• _Exercise objective_:
Beginning with the line of the entries below that holds "Task: Open the Select Project dropdown" and ending with the line that holds "Follow )))Third Position((( account", transcribe each line exactly as written. Pictures stay out.

• _Record excerpts_:
____
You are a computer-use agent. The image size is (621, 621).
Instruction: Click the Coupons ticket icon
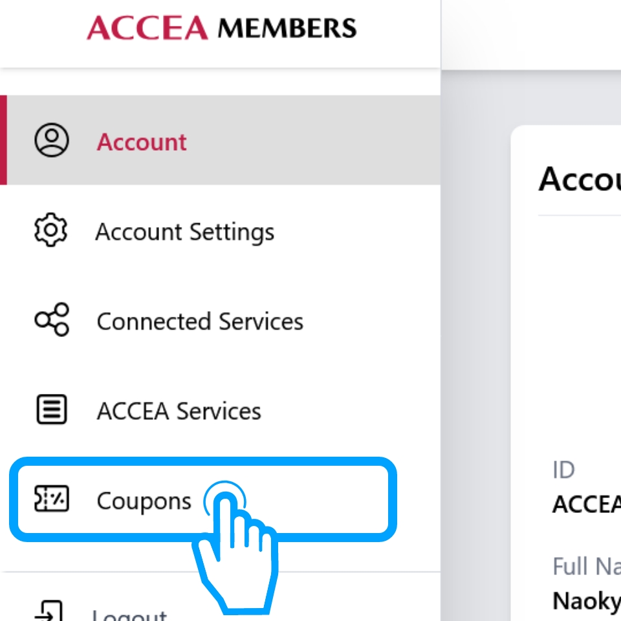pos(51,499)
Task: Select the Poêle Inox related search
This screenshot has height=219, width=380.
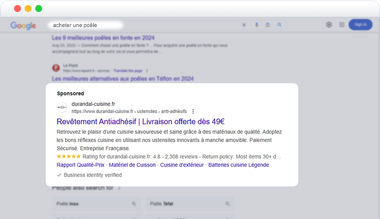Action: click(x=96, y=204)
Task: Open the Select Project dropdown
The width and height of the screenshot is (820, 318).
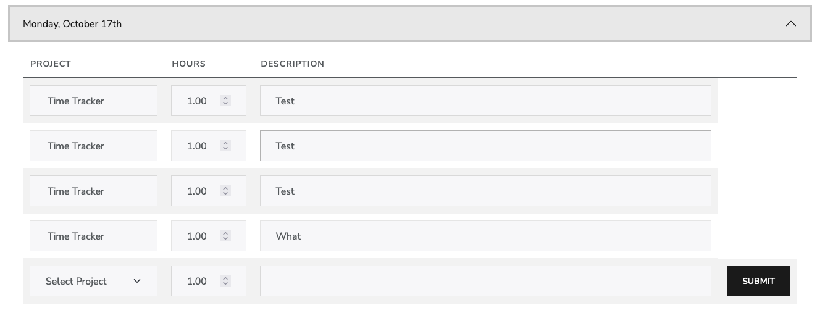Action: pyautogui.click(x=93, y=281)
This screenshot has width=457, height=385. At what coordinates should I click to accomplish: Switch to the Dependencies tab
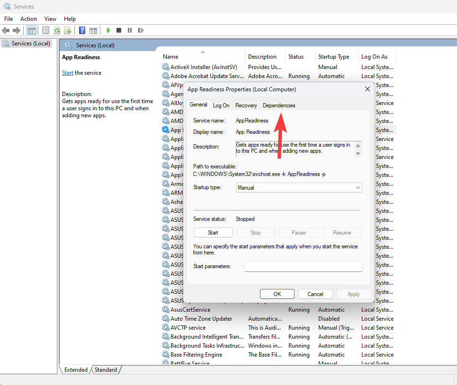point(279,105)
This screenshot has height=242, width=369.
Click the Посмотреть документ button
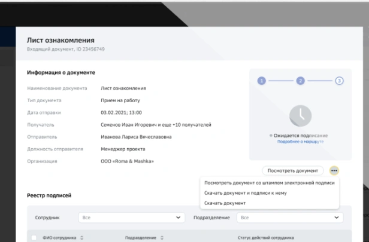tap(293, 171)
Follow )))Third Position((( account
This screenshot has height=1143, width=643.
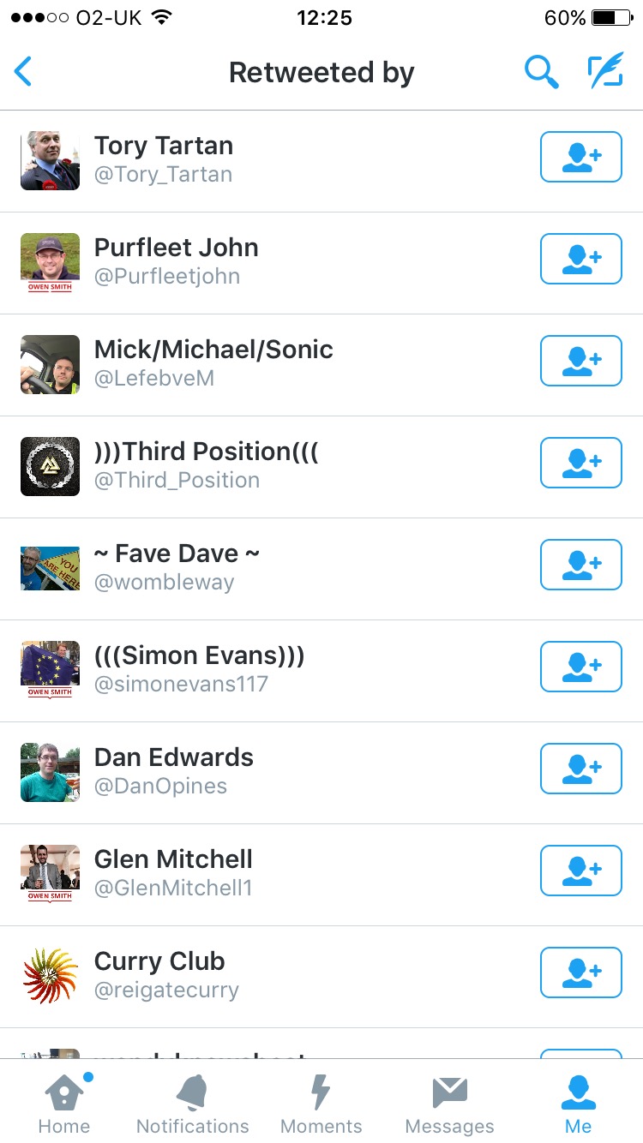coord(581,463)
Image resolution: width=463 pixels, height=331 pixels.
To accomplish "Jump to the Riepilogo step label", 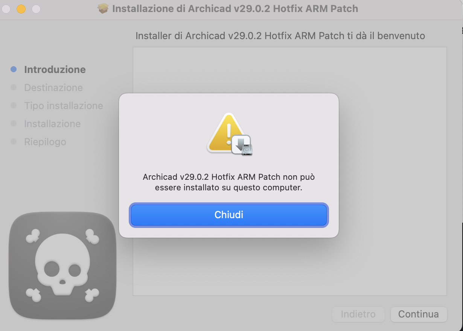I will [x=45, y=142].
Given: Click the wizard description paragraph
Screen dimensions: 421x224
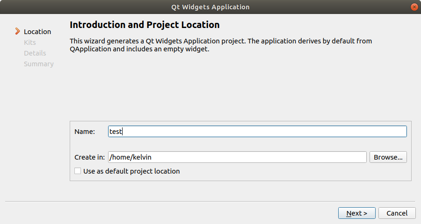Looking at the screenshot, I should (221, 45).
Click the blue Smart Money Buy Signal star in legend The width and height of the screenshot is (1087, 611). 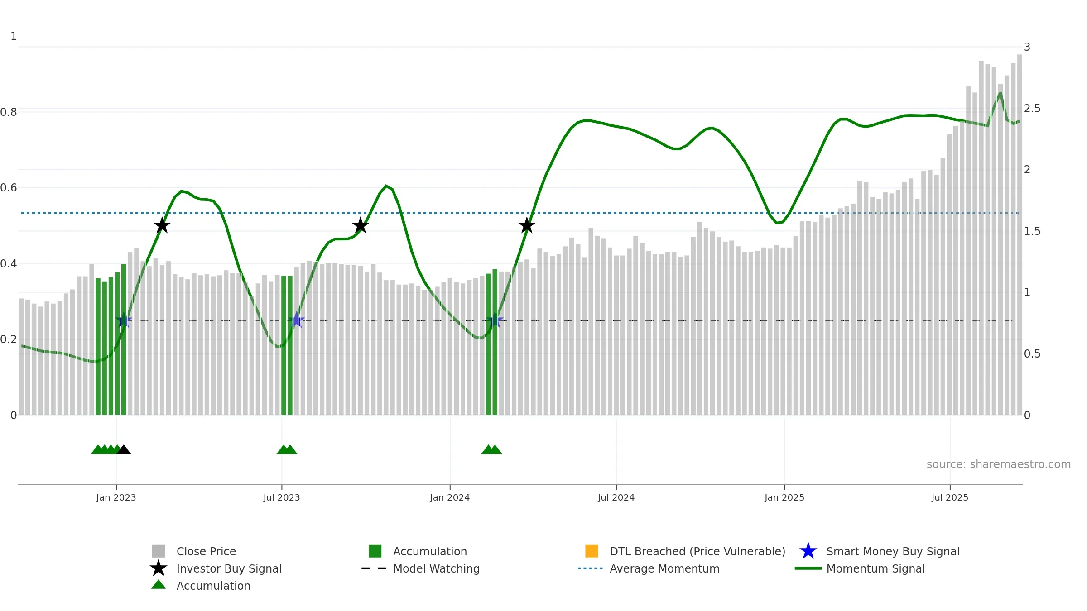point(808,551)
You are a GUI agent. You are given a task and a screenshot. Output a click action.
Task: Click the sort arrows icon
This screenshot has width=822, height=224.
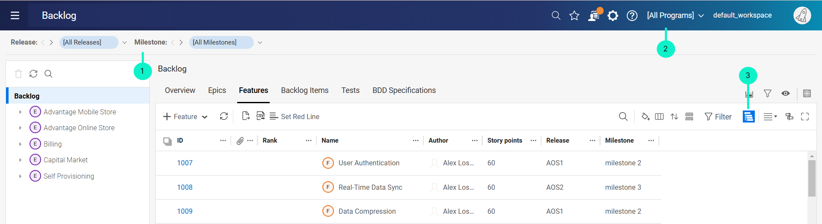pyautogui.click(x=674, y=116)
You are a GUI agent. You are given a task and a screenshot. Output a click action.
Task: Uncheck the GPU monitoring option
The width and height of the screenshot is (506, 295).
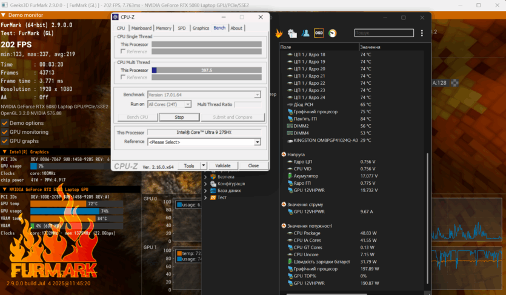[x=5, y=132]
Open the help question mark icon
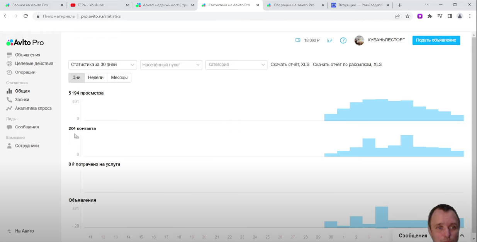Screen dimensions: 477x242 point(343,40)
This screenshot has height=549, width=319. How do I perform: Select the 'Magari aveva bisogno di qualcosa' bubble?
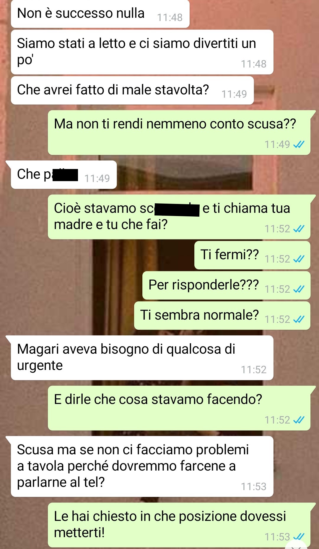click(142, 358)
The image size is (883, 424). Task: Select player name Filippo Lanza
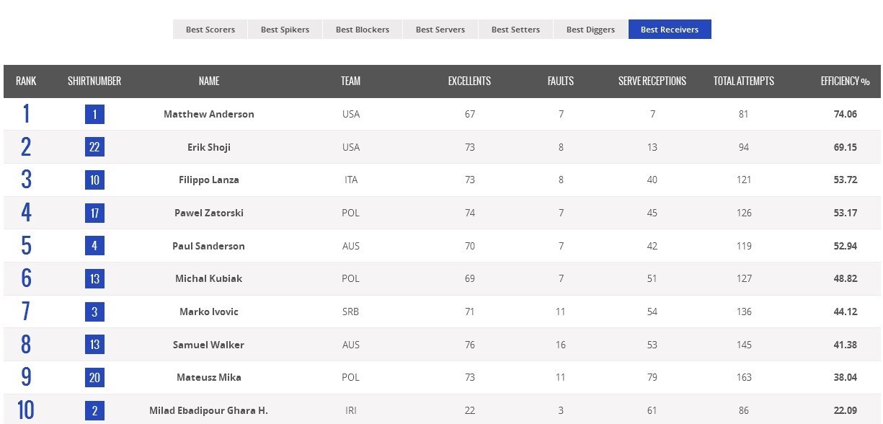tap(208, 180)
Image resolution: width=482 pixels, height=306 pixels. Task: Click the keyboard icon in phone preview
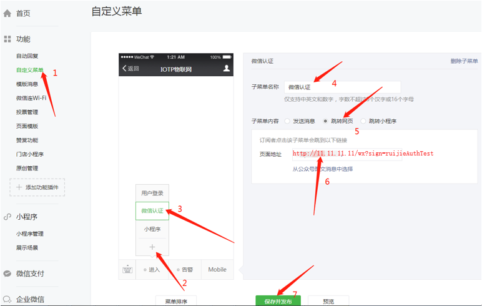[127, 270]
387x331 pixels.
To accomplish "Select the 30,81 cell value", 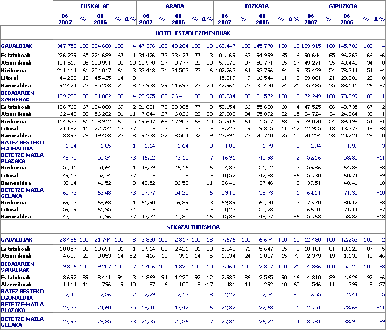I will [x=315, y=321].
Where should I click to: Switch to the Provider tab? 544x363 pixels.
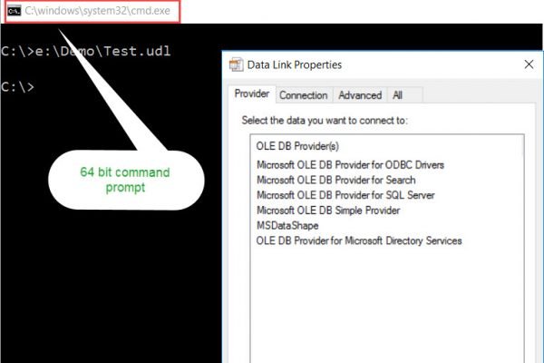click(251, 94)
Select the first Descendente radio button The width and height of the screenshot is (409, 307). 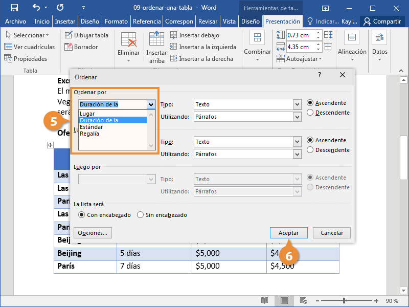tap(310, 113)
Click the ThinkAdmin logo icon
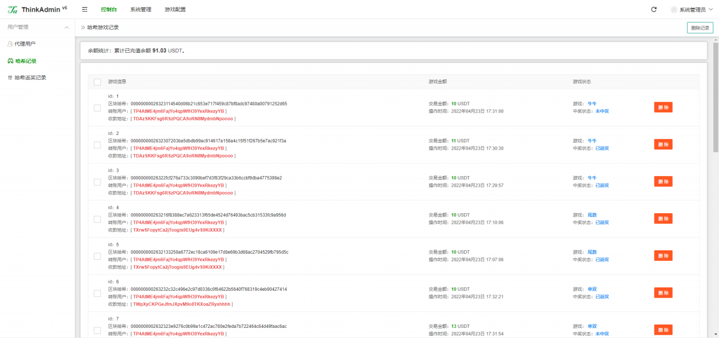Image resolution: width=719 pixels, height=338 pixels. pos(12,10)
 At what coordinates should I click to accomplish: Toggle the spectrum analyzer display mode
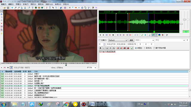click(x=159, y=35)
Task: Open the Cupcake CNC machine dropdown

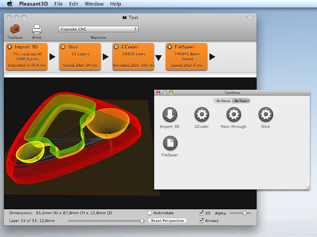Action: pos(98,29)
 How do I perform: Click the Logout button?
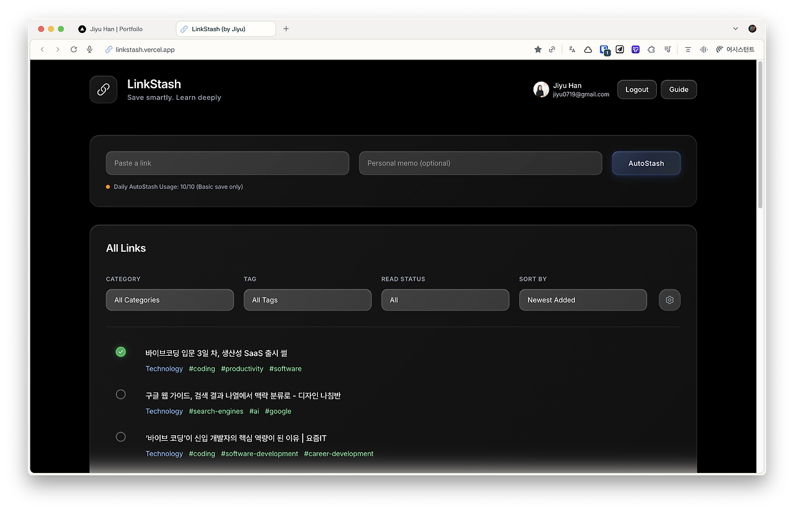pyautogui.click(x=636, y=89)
____
• _Answer for the task_:
Task: Open the Select Project dropdown
The width and height of the screenshot is (820, 318).
Action: pyautogui.click(x=93, y=281)
This screenshot has width=457, height=385. At what coordinates should I click to accomplish: Switch to the Dependencies tab
point(279,105)
This screenshot has height=242, width=369.
Click the Посмотреть документ button
tap(293, 171)
Follow )))Third Position((( account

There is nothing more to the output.